> _ASSIGNMENT_: Go through the listing below, and from the line containing "Given: Select the" through its last line, transcribe every line exactly, skipping pictures.

> _DATA EXTRACT_:
####
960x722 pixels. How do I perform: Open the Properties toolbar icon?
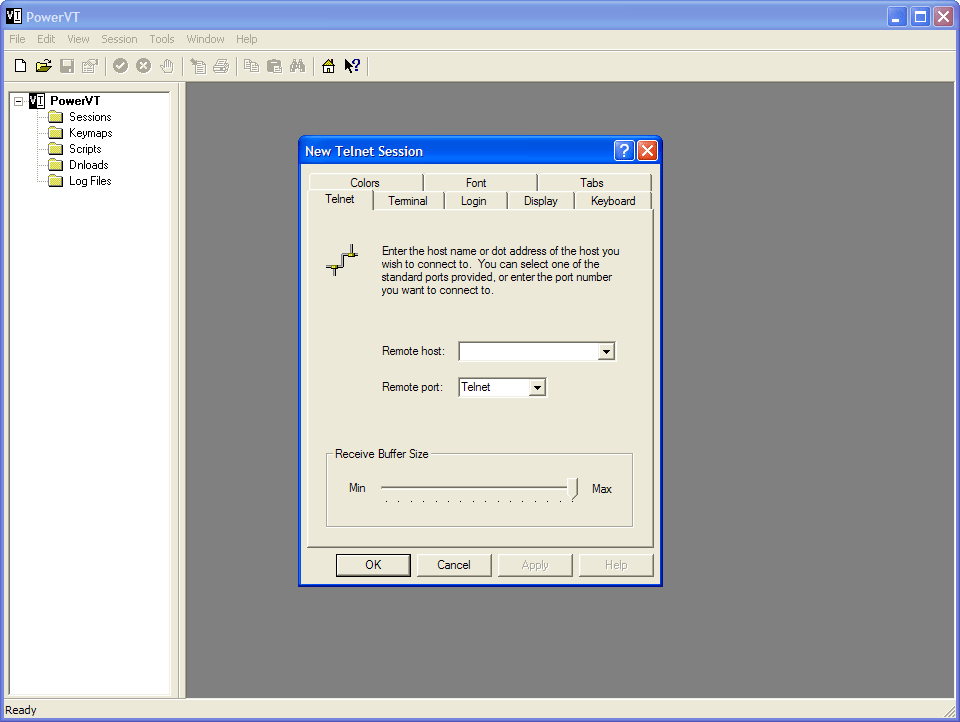point(89,65)
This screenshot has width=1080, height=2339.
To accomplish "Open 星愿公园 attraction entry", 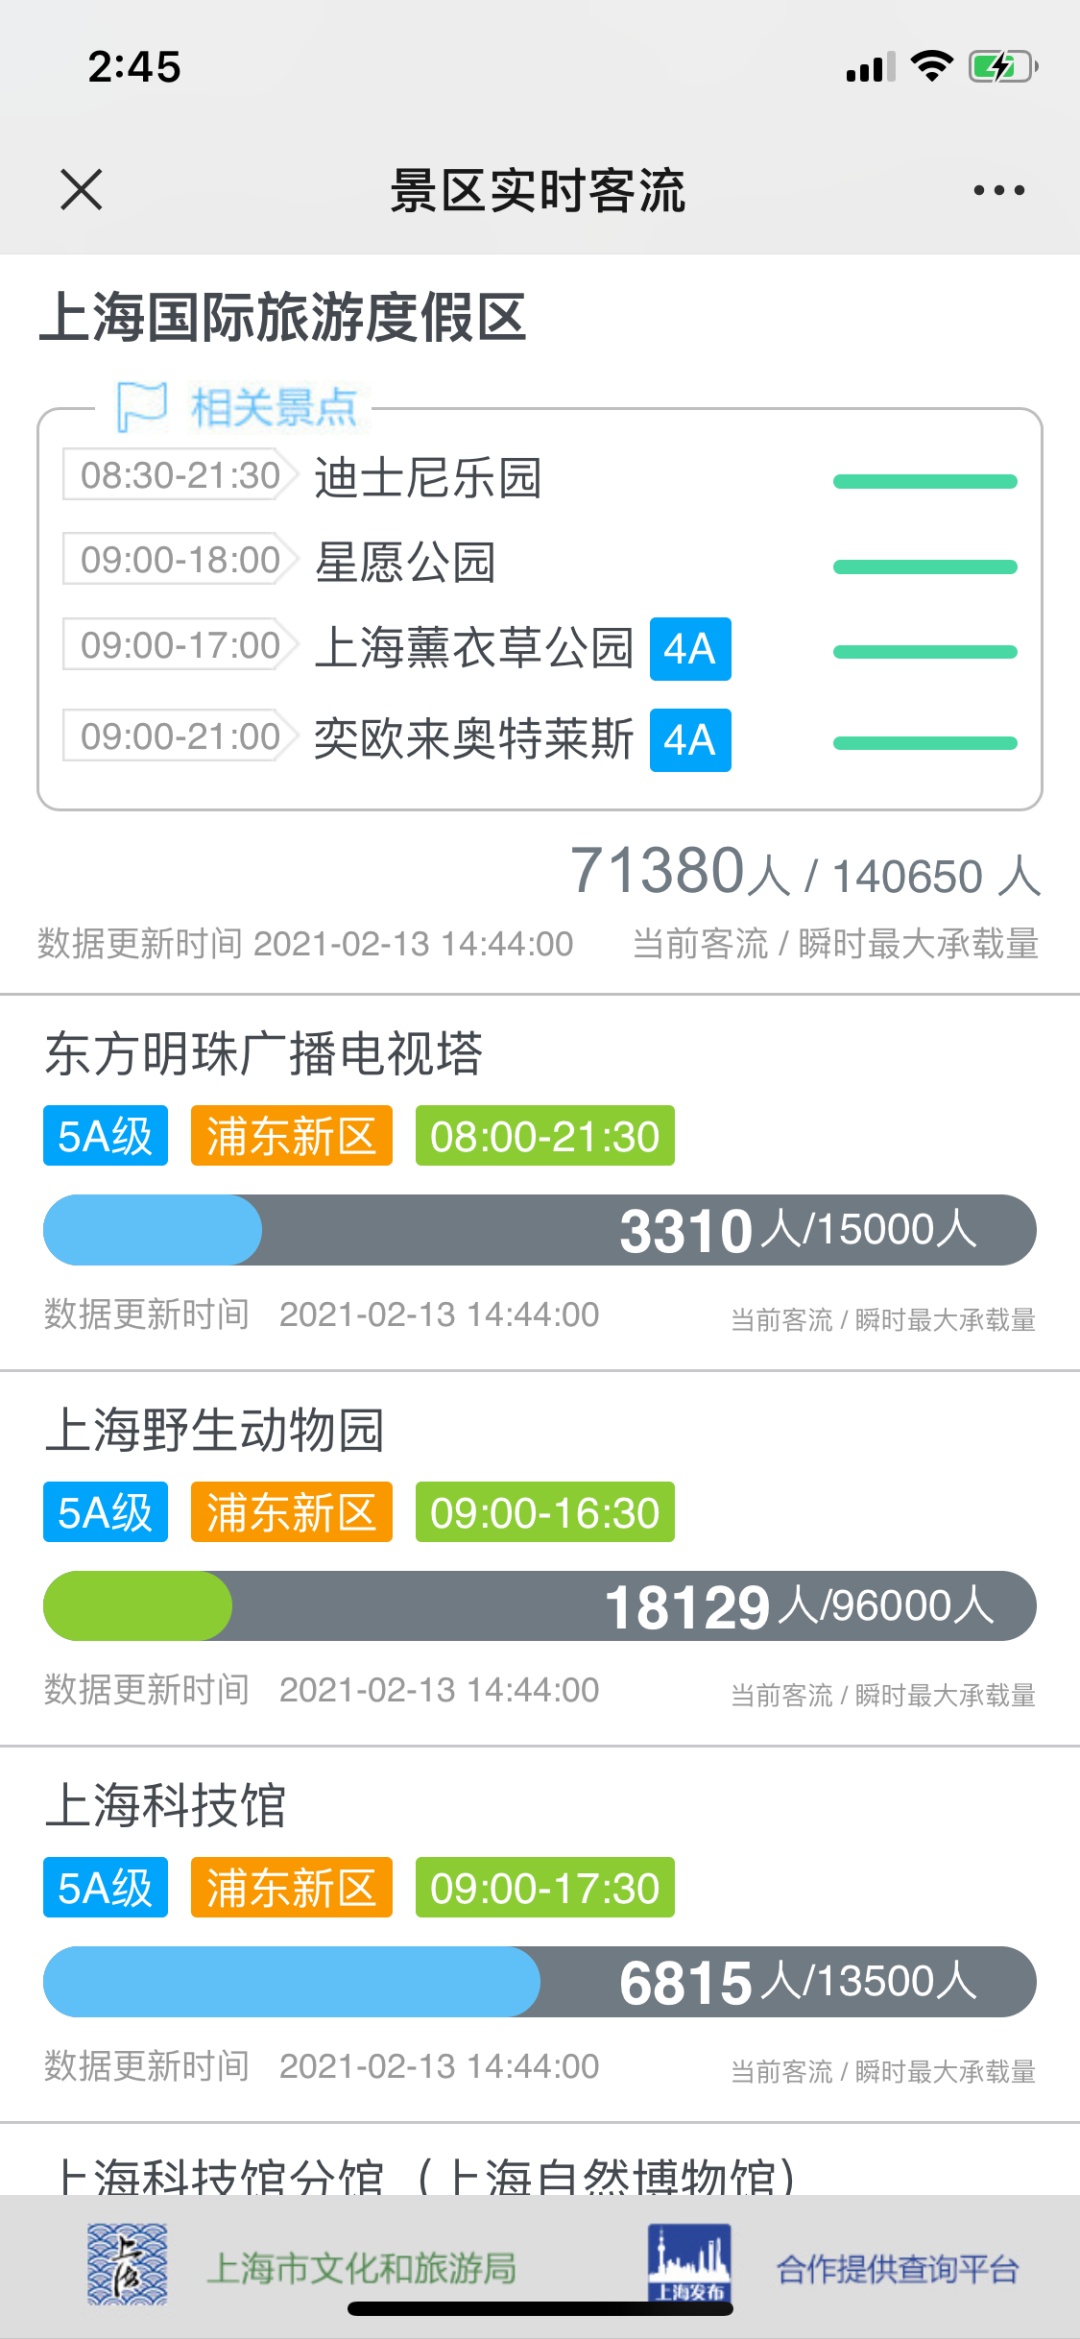I will 405,562.
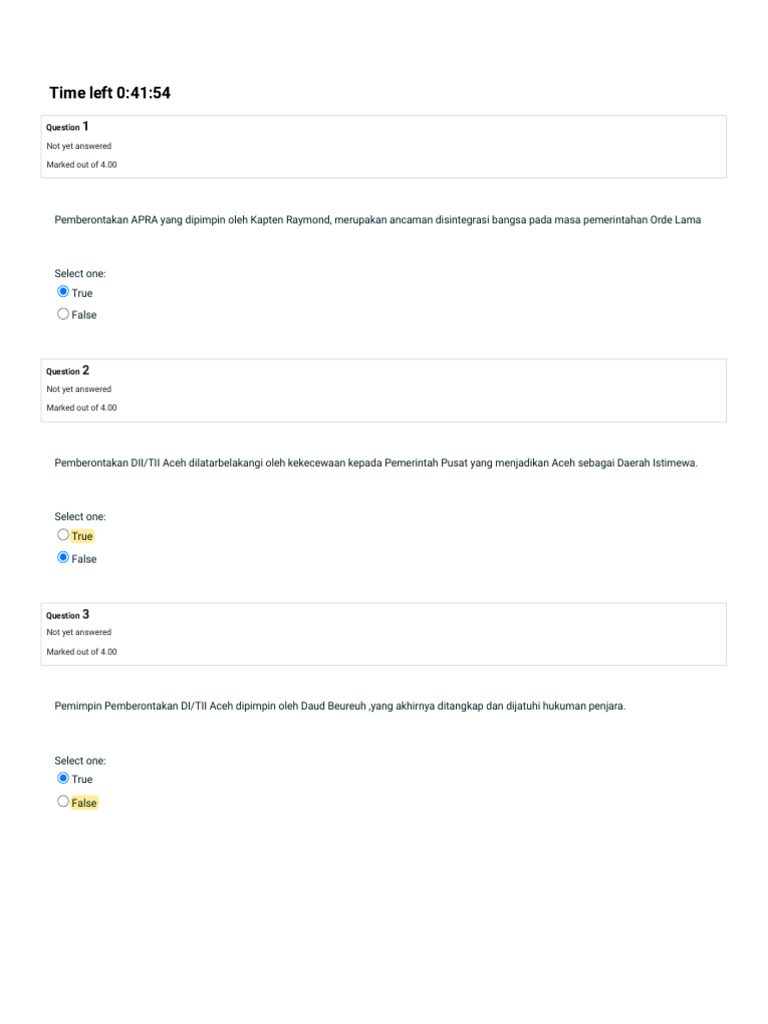
Task: Click 'Select one:' label above Question 1 options
Action: click(80, 273)
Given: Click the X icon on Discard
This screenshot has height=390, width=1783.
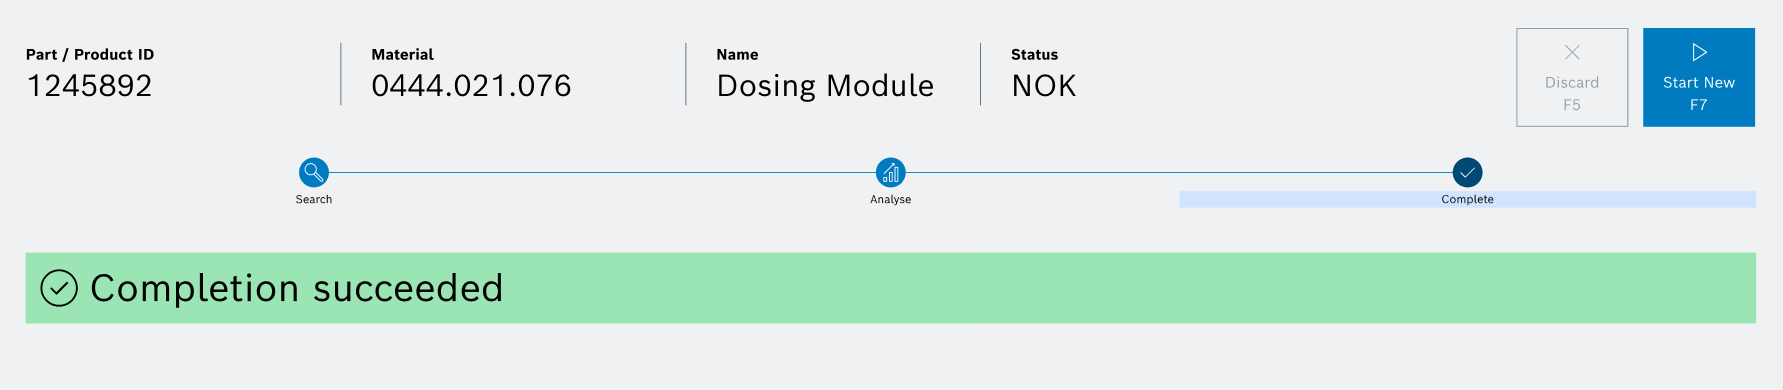Looking at the screenshot, I should point(1572,52).
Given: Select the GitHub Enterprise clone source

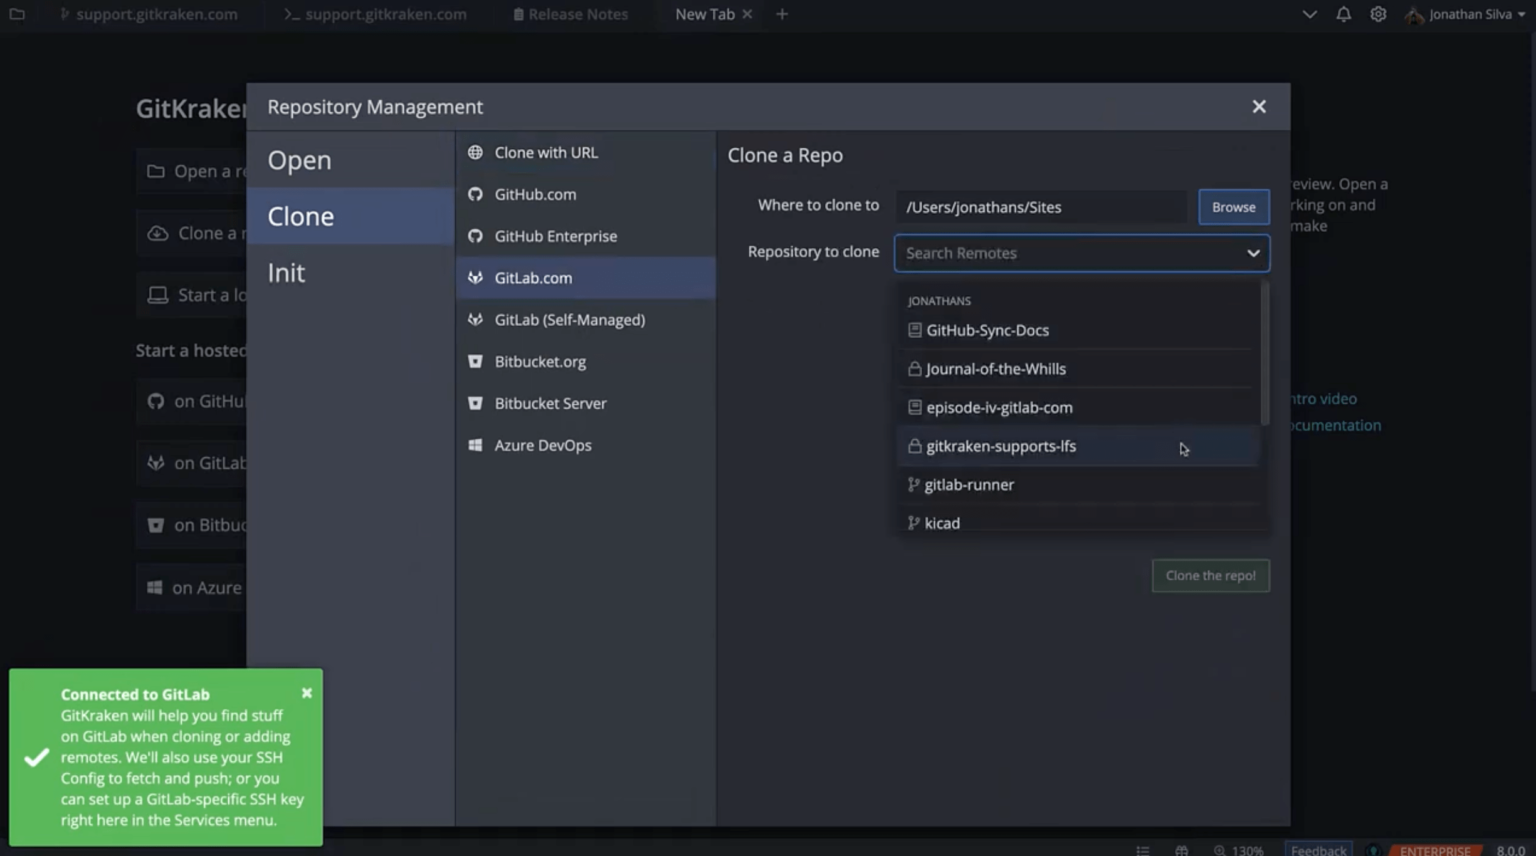Looking at the screenshot, I should [x=556, y=236].
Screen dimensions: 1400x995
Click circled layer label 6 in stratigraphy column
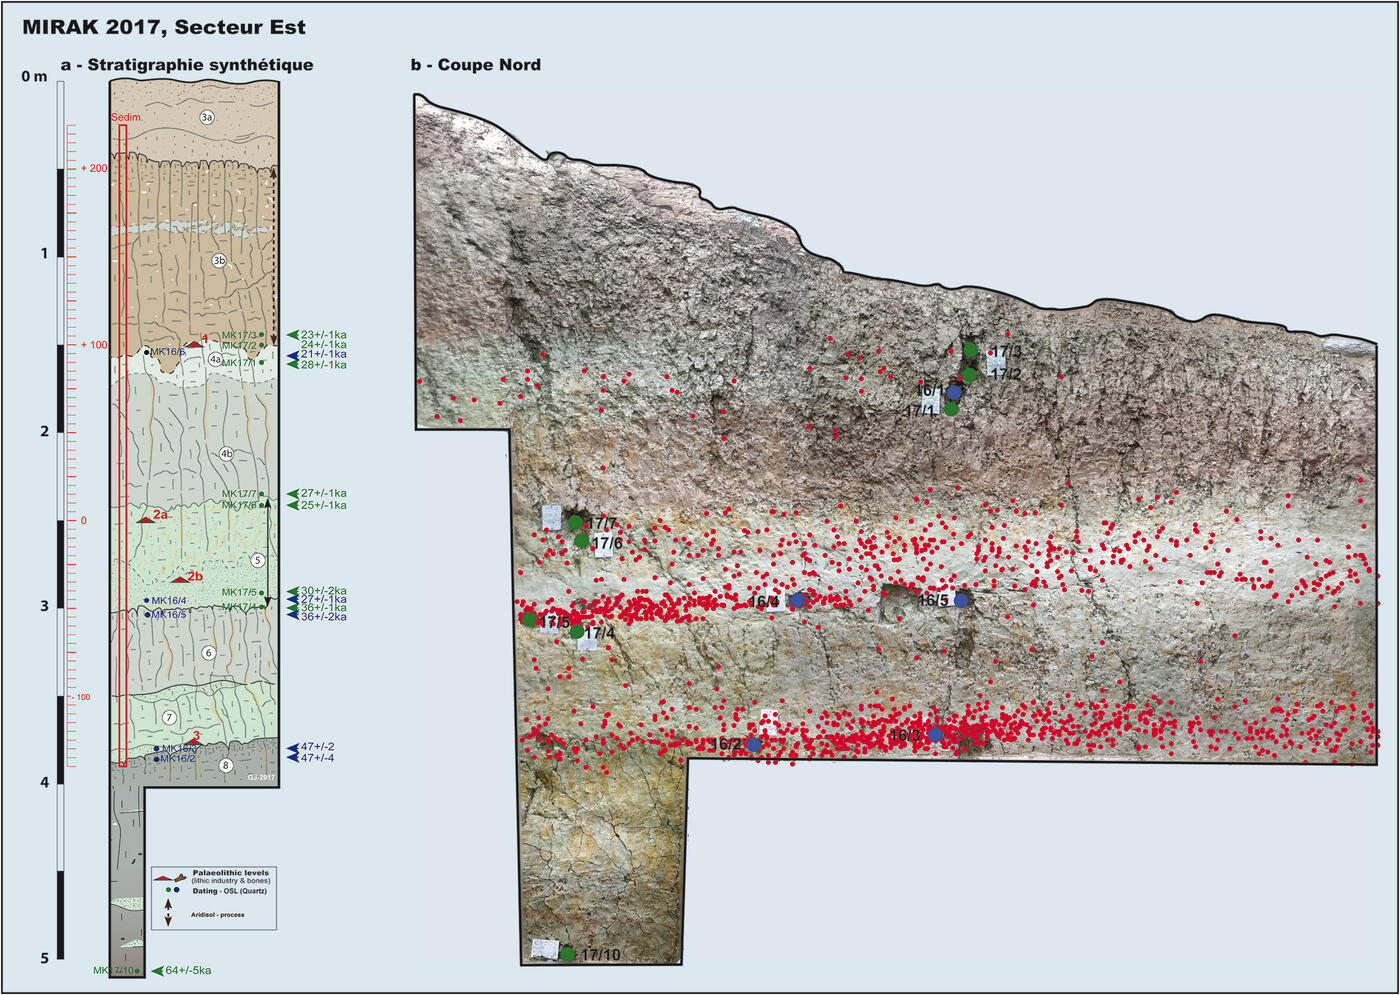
####
> _ANSWER AREA_:
Given: Select the GitHub Enterprise clone source

Looking at the screenshot, I should [x=556, y=236].
Screen dimensions: 1400x995
Click circled layer label 6 in stratigraphy column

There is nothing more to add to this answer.